HMEs mull service sacrifices

Wednesday, March 31, 2004

YARMOUTH, Maine - Free home delivery, equipment checks, top quality service - HME providers traditionally have offered these benefits to the full gamut of their patient roster, yet changes being enacted by the nation’s payors may force providers to consider the financial downfalls of this system.

Responses to last month’s HME News Poll indicate overwhelmingly that a high, all-around standard of care is still the norm, yet some providers said they were feeling the pressure to make service sacrifices for the sake of their bottom line.

“At one time I envisioned myself as a healthcare provider whereby the ‘quality of mercy is not strained,’” said Kevin Fly Hill, president of CPS Medical in Tyler, Texas. “More recently, with draconian price cuts, I see that I am a business owner providing a service/product and in the ‘real world’ when you play less you get less.”

Selective patient servicing has been brought forward as an option to the reimbursement crunch. For example, HME advisers have suggested charging for delivery, using third-party couriers or creating a service matrix that offers free delivery for some patients while requiring others to pick up their products.

For many providers already running lean, such a service matrix is showing itself as a last chance to keep their heads above water.

Kent Craven, president of ApneCare Sleep Lab in Bakersfield, California, said changing service levels is becoming an imminent possibility for his company.

“We would have to reconsider providing sleep services to Medicare patients if reimbursement was cut,” he said. “At best we would have to push for some type of less costly modified sleep study, such as an unattended sleep screening test.”

“Given the amount of cuts I will have to cut the quality of my product which in turn cuts the quality of service each patient receives,” said Paul Judia of AAA Family Medical Supply in Galveston, Texas.
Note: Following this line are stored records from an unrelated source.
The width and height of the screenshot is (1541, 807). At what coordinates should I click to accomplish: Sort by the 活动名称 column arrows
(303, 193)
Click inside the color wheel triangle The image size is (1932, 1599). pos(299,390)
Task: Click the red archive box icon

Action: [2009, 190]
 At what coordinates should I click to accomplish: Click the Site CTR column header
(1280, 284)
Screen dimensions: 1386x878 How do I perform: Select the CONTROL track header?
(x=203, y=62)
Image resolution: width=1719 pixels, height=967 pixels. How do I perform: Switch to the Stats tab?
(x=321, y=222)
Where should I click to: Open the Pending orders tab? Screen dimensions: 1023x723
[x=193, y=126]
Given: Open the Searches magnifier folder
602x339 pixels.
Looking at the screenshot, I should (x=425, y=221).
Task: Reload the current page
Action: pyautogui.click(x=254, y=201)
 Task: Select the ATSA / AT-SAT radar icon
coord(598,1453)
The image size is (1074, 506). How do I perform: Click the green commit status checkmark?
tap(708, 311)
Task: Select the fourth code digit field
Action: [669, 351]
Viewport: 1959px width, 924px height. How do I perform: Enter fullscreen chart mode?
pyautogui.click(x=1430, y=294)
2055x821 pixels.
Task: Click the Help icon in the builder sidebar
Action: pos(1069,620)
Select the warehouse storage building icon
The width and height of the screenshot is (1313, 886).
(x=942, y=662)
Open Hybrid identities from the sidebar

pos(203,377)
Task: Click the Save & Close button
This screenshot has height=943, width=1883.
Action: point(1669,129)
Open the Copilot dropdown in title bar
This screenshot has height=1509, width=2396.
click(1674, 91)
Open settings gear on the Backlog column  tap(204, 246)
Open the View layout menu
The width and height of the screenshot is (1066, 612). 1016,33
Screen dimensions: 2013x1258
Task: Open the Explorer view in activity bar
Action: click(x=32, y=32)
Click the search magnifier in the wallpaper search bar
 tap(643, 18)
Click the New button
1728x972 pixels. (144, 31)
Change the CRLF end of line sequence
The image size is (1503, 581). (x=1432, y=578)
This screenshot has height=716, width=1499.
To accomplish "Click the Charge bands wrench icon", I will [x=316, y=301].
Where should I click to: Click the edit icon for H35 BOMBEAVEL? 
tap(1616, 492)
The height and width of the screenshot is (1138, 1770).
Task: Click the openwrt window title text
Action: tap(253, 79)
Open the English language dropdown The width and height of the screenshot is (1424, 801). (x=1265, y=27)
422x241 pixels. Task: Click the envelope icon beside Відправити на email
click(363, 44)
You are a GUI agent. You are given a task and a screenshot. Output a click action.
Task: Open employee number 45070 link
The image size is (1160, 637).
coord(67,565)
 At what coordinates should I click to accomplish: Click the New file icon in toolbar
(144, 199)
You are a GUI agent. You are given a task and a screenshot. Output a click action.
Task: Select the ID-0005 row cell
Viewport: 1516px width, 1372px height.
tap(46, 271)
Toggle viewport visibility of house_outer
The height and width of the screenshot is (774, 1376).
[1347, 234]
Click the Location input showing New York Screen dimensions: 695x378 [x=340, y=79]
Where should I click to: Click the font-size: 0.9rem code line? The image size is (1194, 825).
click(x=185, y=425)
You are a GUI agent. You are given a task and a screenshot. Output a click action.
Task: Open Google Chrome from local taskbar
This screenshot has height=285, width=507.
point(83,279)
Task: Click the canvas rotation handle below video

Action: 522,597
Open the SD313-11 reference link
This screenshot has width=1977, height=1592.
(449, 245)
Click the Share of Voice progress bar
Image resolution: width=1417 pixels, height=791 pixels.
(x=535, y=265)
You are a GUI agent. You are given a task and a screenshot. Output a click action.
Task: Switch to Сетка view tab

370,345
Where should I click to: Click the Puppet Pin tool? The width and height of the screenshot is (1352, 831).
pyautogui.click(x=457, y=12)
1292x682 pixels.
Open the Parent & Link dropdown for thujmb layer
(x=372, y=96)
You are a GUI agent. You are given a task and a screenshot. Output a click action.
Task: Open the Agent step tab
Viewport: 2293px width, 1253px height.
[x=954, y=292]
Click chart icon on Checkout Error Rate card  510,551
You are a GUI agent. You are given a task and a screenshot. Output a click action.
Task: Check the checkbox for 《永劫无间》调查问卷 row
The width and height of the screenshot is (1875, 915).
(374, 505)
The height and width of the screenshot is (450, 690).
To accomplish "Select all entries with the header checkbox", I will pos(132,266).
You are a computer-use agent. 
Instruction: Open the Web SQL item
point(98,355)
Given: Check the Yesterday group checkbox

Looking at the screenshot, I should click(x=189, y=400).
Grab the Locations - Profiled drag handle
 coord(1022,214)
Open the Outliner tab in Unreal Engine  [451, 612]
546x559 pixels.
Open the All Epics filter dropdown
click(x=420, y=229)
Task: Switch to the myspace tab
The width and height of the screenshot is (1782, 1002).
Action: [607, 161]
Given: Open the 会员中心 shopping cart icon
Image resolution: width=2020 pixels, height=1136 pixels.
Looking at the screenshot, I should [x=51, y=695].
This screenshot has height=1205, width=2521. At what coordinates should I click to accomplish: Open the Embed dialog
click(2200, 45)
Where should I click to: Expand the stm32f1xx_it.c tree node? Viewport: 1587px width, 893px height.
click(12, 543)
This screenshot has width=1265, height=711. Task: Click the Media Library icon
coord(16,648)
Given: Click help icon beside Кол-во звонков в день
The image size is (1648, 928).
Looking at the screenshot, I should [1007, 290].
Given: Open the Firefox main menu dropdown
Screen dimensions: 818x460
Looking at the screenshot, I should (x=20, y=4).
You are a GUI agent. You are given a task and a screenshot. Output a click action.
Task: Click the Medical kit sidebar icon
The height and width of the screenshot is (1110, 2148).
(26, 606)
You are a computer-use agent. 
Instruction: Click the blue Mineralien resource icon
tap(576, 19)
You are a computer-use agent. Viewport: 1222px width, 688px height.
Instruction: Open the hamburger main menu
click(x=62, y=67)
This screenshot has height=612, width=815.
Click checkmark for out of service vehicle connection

Tailoring service levels to patients depending on their insurance coverage, however, places the provider on the edge of a slippery ethical slope.

“It is very difficult to implement different levels of service in home care without running into ethical as well as logistical pitfalls,” said Gregory LoPresti, chief operating officer of Upstate HomeCare in Clinton, N.Y. “Any reduction in beneficiary service levels would be applied across our patient base as a result of policy changes.”

Given the difficulties and concerns, poll respondents said they would choose cutting whole programs for Medicare patients over revising service levels, which could wreak havoc on access.

“If we provide a service to a patient, we are going to do everything in our power and within good reason to provide the highest levels of service that we possibly can,” said Morgan Porter, general manager of Tyler-Texas-based Good’s Pharmacy and HME. “If Medicare decreases their reimbursement to a point where we cannot make a profit, then we will stop offering that product or service to Medicare beneficiaries.”